> [TASK DESCRIPTION]: Once you find the line with "Screen dimensions: 477x276" in the listing below, set down exactly every line from it through the line with "This screenshot has height=689, width=1365.", but no pictures.

> [SUPPLIED DATA]:
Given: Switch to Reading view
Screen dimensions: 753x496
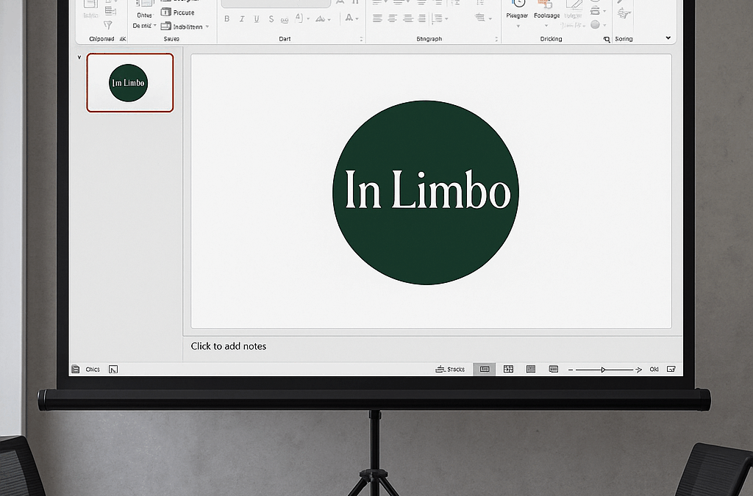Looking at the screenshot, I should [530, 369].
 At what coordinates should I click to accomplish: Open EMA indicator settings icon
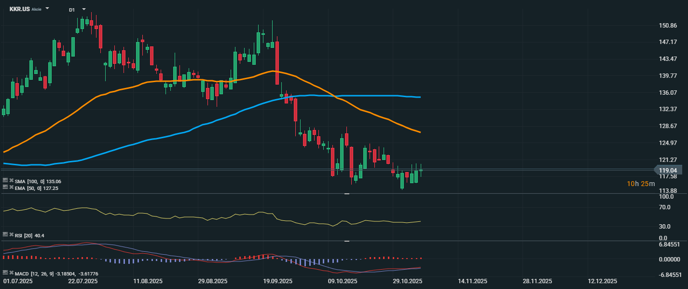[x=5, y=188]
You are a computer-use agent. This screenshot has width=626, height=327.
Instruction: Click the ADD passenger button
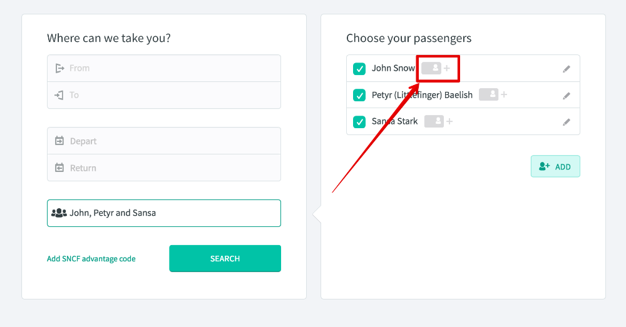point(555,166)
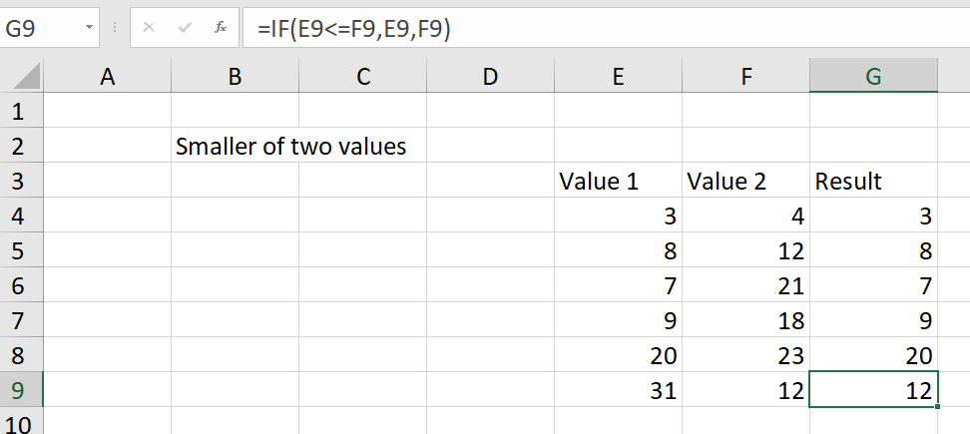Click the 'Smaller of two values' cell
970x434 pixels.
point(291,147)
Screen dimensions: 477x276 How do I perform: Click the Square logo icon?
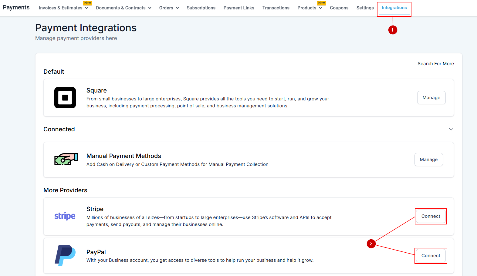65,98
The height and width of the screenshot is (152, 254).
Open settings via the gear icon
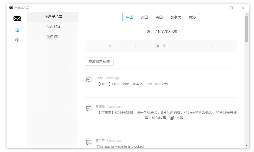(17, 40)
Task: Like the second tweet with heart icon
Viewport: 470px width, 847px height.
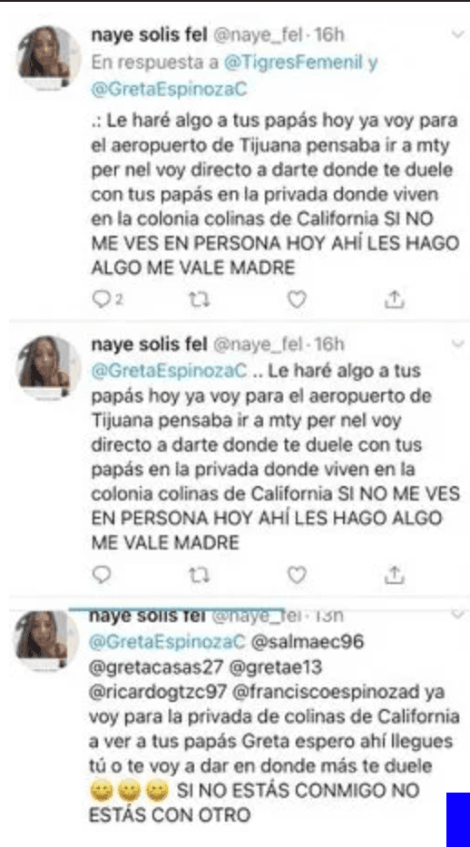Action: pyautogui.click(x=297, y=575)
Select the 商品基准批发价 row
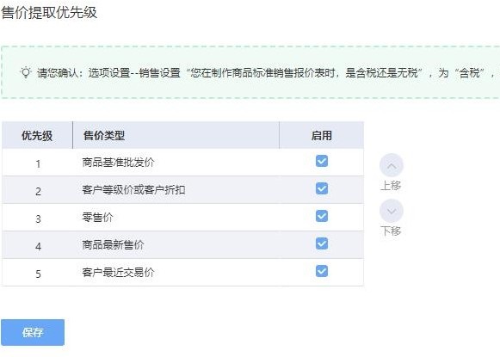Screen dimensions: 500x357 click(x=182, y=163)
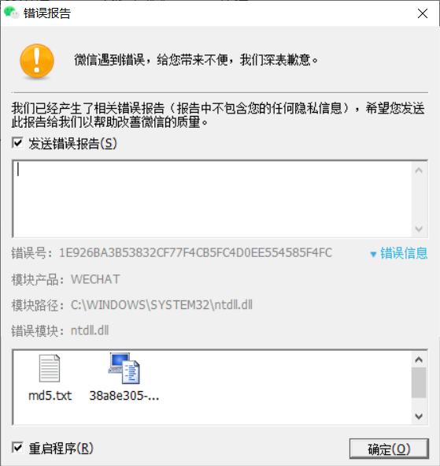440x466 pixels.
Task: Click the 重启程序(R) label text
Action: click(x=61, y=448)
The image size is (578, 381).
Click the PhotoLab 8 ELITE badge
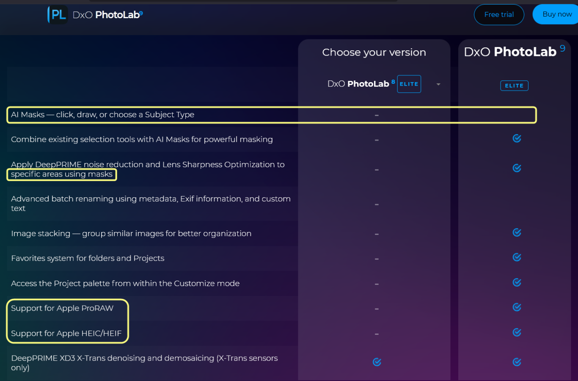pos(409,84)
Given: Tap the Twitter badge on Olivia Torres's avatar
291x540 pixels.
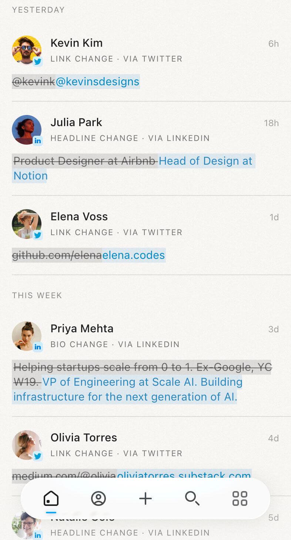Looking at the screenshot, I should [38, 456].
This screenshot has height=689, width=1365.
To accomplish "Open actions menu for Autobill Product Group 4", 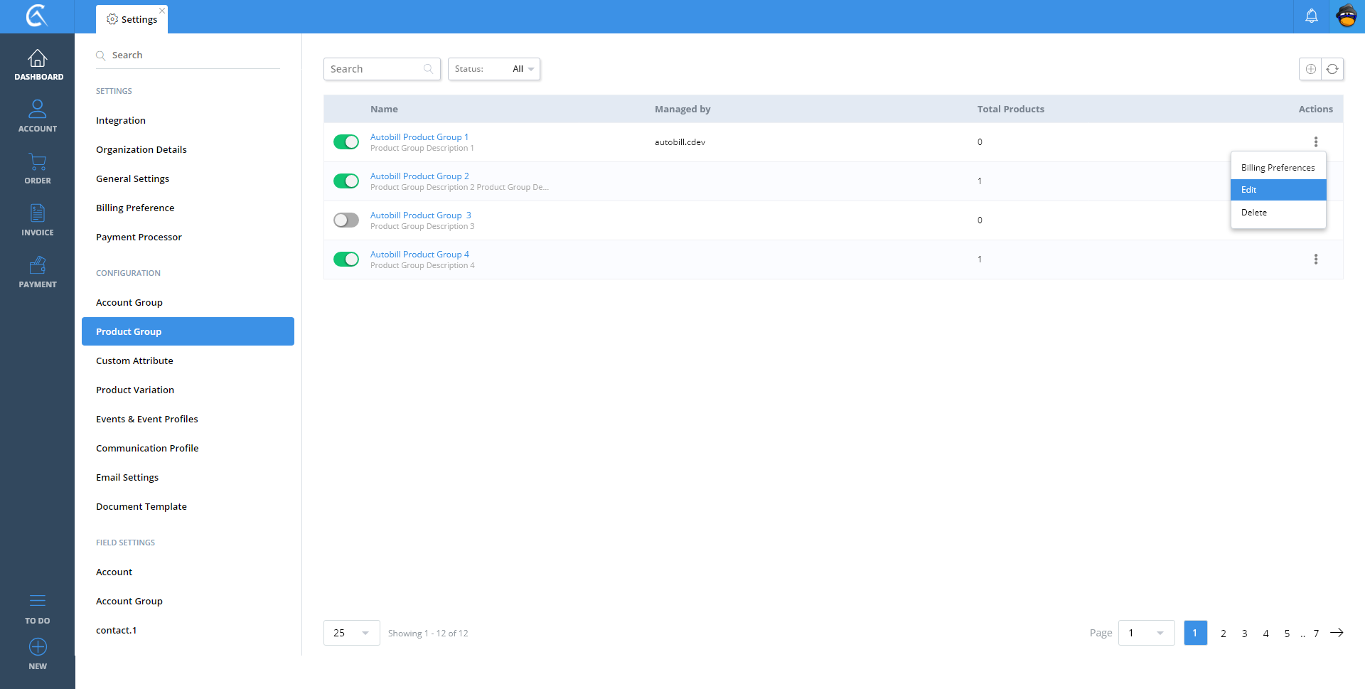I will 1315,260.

--

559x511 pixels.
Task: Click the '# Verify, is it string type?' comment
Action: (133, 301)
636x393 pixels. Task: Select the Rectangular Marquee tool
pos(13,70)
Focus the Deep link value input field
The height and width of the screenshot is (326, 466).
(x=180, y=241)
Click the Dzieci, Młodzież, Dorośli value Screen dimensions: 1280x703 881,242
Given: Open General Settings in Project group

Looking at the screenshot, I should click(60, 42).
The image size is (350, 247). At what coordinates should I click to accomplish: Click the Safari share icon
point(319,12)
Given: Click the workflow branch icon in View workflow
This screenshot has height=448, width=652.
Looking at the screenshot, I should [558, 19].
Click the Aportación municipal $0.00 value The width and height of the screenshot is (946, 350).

* * *

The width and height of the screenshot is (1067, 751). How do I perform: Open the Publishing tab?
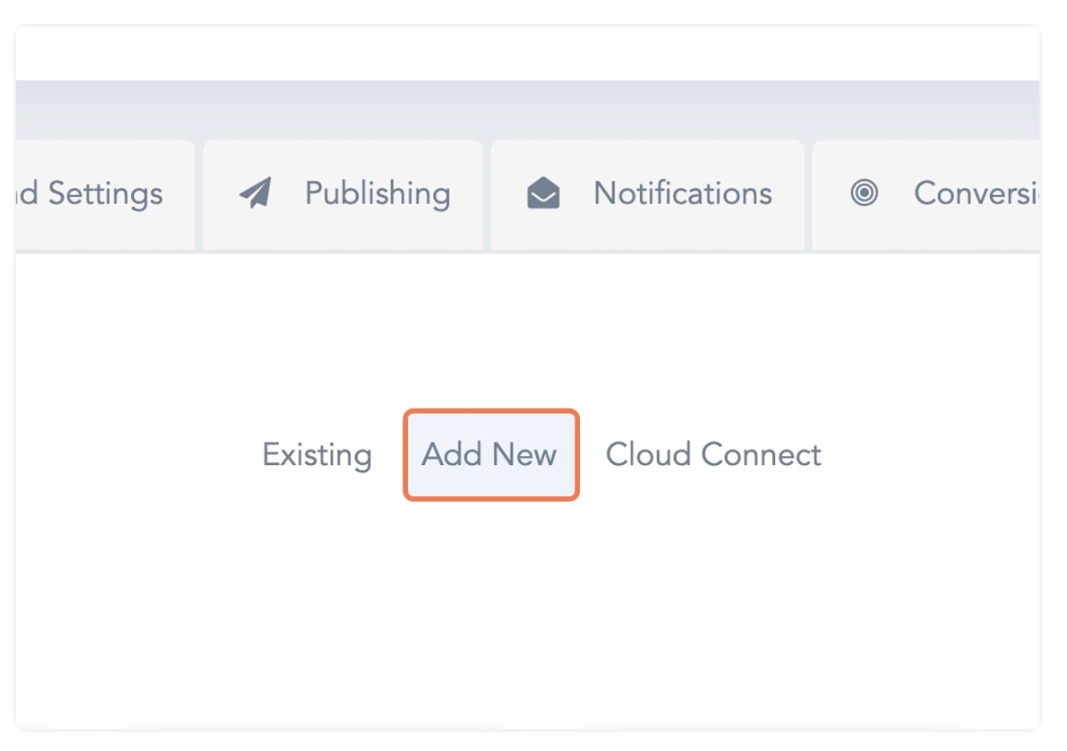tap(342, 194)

> [WRITTEN ANSWER]:
Screen dimensions: 477x276 How do I perform: Click the Square logo icon?
65,98
The height and width of the screenshot is (152, 254).
Open settings via the gear icon
(17, 40)
Task: Like the second tweet with heart icon
Viewport: 470px width, 847px height.
Action: pyautogui.click(x=297, y=575)
Select the 商品基准批发价 row
Screen dimensions: 500x357 click(x=182, y=163)
440x466 pixels.
Task: Click the 重启程序(R) label text
Action: click(x=61, y=448)
The image size is (578, 381).
Click the PhotoLab 8 ELITE badge
pos(409,84)
Given: Tap the Twitter badge on Olivia Torres's avatar
291x540 pixels.
Looking at the screenshot, I should [38, 456].
This screenshot has height=689, width=1365.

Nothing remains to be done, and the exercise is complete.